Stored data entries
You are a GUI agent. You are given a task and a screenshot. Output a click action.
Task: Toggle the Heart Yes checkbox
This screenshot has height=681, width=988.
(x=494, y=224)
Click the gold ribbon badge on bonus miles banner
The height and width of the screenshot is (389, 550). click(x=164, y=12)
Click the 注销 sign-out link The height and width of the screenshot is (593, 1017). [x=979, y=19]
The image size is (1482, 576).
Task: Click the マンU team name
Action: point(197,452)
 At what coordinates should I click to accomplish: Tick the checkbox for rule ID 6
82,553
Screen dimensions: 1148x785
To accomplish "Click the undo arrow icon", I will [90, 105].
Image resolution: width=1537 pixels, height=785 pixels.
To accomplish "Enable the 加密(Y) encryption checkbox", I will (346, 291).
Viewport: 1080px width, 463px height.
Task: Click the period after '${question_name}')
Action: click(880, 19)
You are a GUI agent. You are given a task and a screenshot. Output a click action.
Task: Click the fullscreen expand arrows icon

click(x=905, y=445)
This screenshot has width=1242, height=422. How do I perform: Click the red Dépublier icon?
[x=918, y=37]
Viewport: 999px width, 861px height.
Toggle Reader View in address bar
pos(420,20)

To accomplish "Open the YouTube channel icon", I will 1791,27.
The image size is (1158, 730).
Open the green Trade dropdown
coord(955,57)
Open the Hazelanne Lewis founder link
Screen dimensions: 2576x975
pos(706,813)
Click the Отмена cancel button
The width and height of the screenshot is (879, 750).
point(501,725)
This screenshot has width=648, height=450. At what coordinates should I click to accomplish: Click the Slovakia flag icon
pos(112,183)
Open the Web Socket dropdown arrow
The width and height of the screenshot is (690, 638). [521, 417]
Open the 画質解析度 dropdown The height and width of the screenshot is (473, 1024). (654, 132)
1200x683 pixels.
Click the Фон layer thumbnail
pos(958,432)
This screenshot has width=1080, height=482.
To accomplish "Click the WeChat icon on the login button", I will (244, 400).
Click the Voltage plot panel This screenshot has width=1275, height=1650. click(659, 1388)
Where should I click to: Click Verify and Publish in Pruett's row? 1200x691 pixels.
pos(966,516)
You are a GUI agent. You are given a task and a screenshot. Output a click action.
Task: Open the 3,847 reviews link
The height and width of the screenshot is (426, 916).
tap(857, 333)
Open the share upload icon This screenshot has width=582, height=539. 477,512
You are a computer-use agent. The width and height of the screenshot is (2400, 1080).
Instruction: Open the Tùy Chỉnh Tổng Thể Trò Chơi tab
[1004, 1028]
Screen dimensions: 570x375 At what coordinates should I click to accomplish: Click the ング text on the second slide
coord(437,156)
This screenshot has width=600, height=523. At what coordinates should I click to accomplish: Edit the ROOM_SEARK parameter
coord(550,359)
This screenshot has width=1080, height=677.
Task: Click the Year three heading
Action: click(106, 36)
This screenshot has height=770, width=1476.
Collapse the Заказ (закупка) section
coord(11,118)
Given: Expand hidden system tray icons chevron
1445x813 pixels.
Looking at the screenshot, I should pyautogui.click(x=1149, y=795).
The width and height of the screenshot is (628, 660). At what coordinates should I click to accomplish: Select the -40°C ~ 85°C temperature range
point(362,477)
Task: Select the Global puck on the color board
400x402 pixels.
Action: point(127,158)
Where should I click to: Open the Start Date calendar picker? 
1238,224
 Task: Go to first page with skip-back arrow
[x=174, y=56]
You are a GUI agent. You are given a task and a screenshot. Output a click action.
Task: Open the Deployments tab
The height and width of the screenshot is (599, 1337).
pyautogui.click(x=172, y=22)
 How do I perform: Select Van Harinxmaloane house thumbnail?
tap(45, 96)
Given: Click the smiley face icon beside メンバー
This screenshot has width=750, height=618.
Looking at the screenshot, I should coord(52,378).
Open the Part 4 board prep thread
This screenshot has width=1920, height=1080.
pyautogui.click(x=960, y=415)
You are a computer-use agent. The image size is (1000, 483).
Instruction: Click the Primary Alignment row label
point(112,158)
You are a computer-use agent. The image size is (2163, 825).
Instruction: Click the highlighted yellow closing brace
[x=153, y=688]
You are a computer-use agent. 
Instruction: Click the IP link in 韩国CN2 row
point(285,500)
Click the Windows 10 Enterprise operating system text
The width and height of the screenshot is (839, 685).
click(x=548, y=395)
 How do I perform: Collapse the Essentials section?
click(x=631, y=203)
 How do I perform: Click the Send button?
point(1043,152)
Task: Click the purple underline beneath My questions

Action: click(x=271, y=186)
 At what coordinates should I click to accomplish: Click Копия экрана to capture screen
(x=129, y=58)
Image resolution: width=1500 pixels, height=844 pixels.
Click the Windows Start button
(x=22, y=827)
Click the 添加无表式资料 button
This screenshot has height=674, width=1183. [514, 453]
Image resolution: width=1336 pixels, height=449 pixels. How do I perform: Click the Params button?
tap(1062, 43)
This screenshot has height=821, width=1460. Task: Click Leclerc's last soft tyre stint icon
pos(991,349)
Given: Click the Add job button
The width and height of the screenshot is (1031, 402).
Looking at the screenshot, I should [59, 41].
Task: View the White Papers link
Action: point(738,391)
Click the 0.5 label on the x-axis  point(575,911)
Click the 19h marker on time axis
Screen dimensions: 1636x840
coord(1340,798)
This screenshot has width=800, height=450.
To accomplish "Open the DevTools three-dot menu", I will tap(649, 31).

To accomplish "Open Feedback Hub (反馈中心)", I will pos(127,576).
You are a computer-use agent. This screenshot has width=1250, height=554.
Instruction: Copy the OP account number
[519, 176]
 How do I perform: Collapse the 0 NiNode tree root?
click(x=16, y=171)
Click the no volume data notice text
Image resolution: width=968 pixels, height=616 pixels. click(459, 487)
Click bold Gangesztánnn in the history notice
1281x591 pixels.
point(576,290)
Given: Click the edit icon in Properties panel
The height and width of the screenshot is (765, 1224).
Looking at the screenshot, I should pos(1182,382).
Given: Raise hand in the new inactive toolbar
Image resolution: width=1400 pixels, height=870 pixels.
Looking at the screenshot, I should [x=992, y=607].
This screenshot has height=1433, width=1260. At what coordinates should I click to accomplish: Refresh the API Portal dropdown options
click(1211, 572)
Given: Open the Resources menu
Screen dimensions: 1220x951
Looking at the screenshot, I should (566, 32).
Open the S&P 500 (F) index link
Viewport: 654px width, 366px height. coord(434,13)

■ **Work request**
Search the records for the word "panel" and copy out every line that holds it.

■ **Reply to the exercise**
Click the Voltage plot panel This screenshot has width=1275, height=1650. click(659, 1388)
Given: Click the edit icon in Properties panel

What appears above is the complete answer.